There are different kind of systems, each with different merits.

Services(online systems)

A service wait for requests or instructions from a client to arrive, and once arrived, the service tries to handle it as quickly as possible to send the response back.

One key performance measurement is response time.

Batch Processing Systems(offline systems)

A batch processing system takes a large amount of input data, runs a job to process it and produces some output data. Jobs often take a while and are often scheduled to run periodically.

One key performance measurement is throughput

Stream processing systems (near-real-time systems)
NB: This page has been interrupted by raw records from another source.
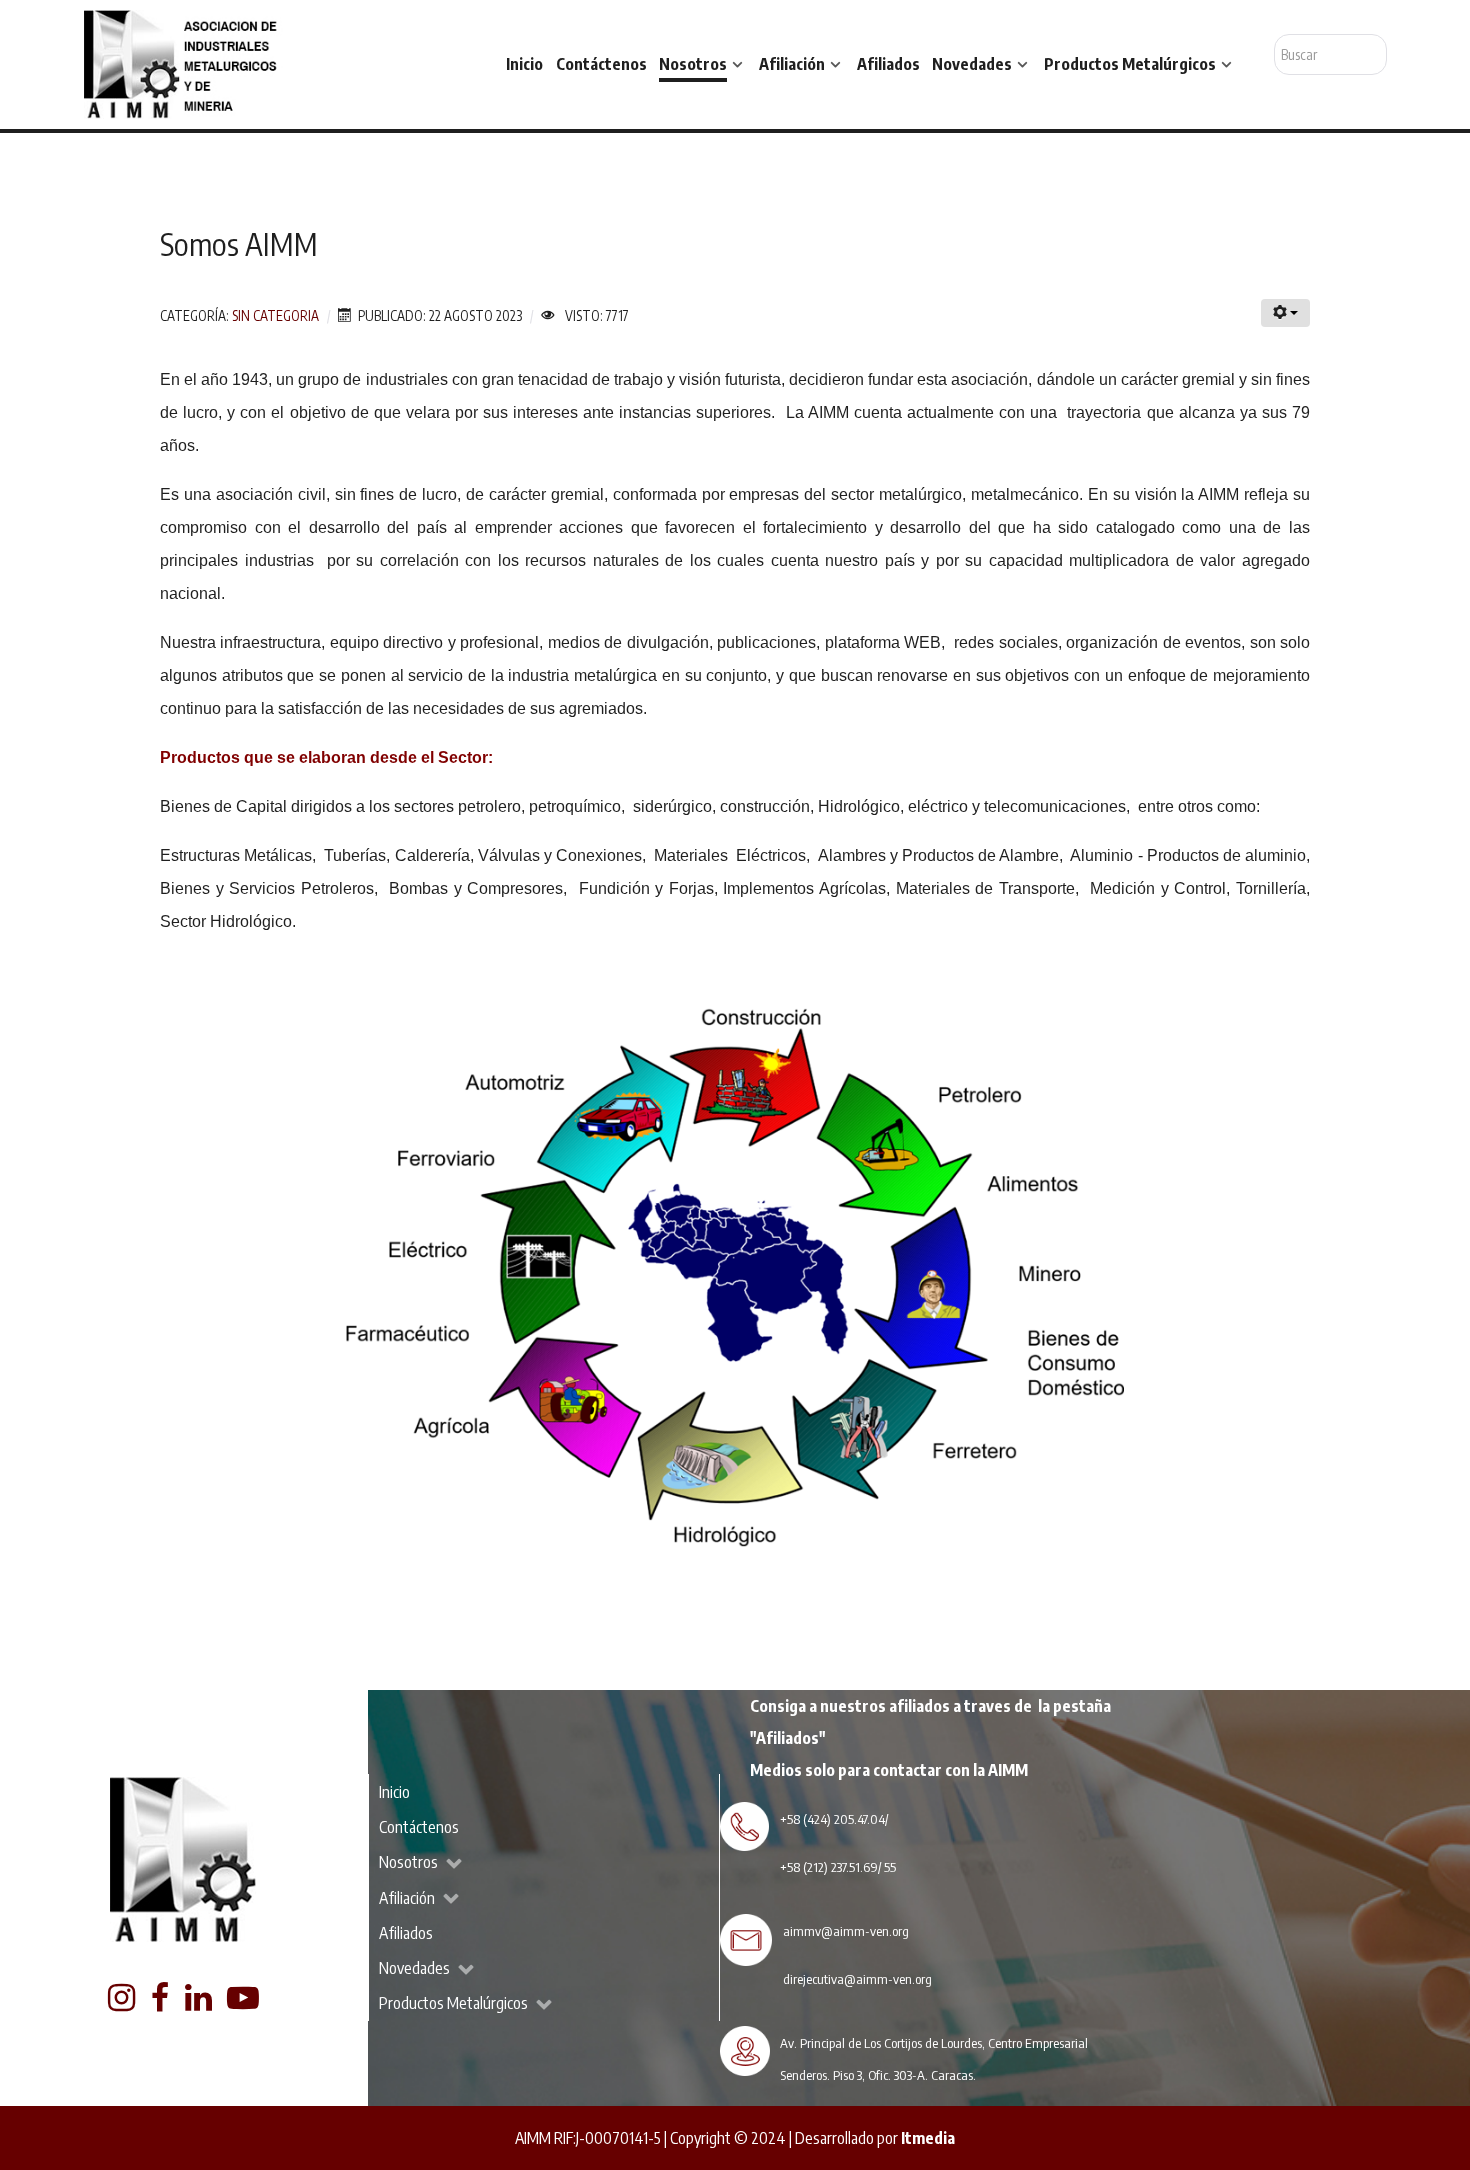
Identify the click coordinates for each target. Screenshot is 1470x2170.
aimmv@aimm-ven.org (846, 1930)
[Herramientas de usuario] (1285, 313)
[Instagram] (123, 2003)
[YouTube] (243, 2003)
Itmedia (928, 2138)
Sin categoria (275, 315)
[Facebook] (161, 2003)
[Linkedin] (199, 2003)
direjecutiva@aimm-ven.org (857, 1978)
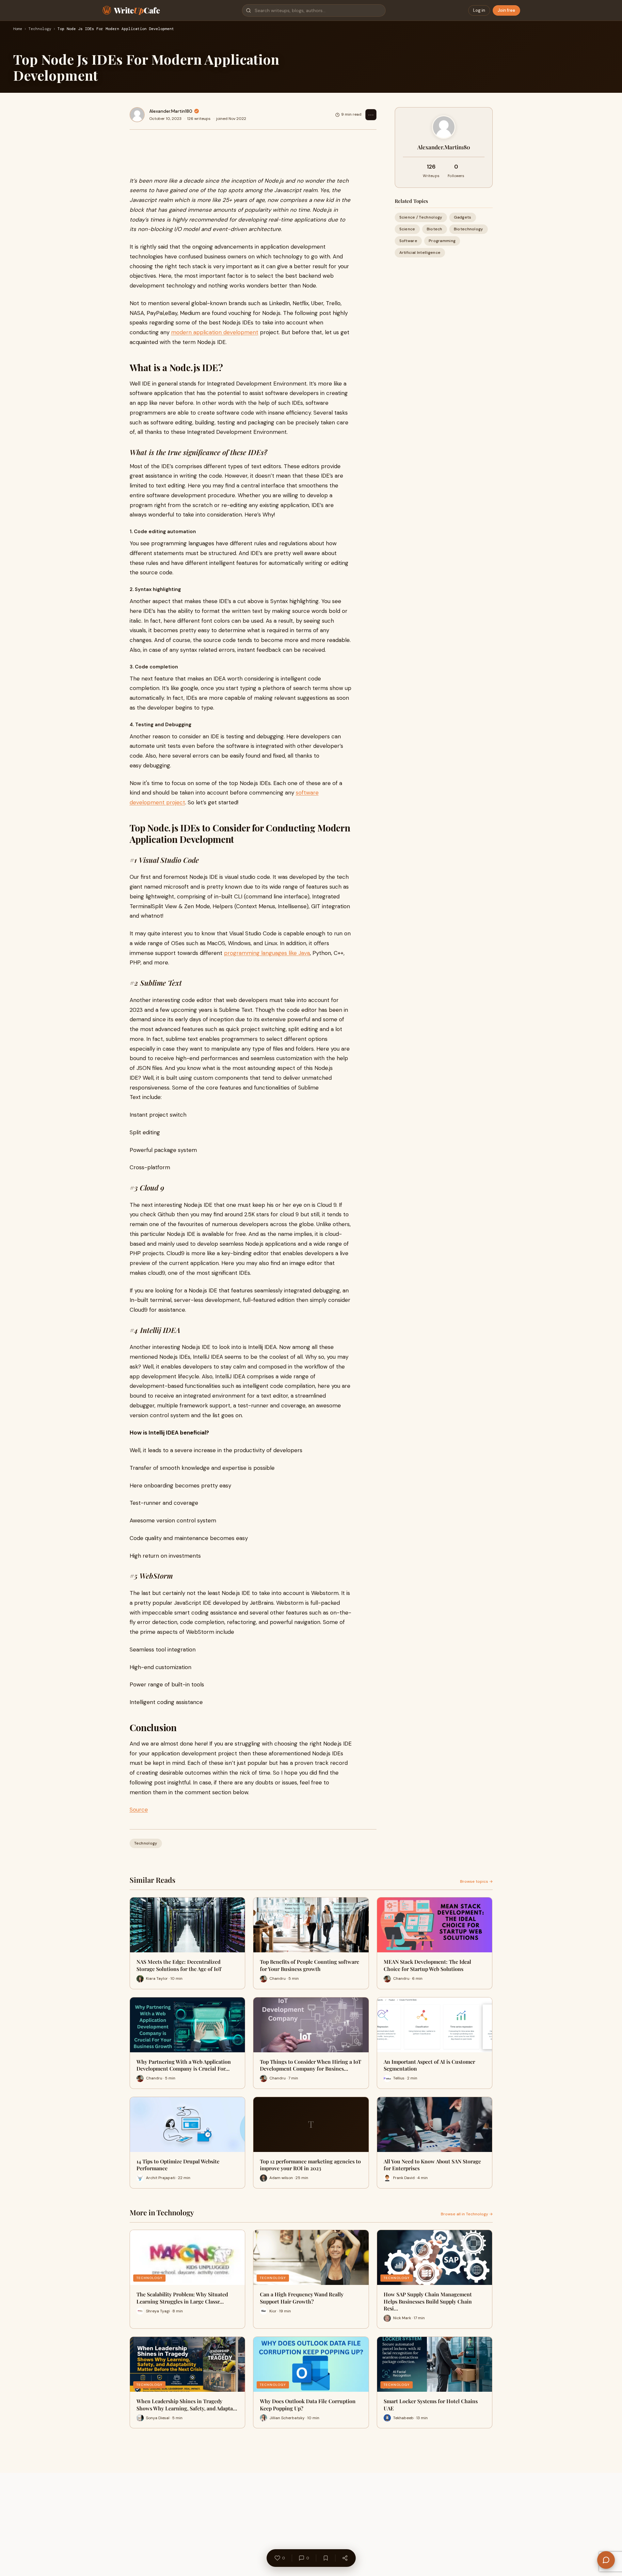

Stream processing is somewhere between online and offline/batch processing. Like a batch processing system, stream processor consumes inputs and produces output. But a stream job operates on events shortly after they happen, whereas a batch job operates on a fixed set of input data.


The Unix Philosophy

The unix approach to process data is easy and efficient. Each unix program like awk , sort has the same interface and thus making data easy to be piped along each of them. All of the easiness comes from the unix philosophy

  1. Make each program do one thing well. To do a new job, build afresh rather than complicate old programs by adding new “features”
  2. Expect the output of every program to become the input to another, as yet unknown, program. Avoid stringently columnar or binary input formats.
  3. Design and build software, even operating systems, to be tried early, ideally within weeks. Don’t hesitate to throw away the clumsy parts and rebuild them
  4. Use tools in preference to unskilled help to lighten a programming task, even if you have to detour to build the tools and expect to throw some of them out after you finish using them.

In addition, unix has uniform interface, separation of logic and wiring

MapReduce and Distributed Filesystems

Map Reduce

MapReduce is like Unix tools, but distributed across potentially thousands of machines.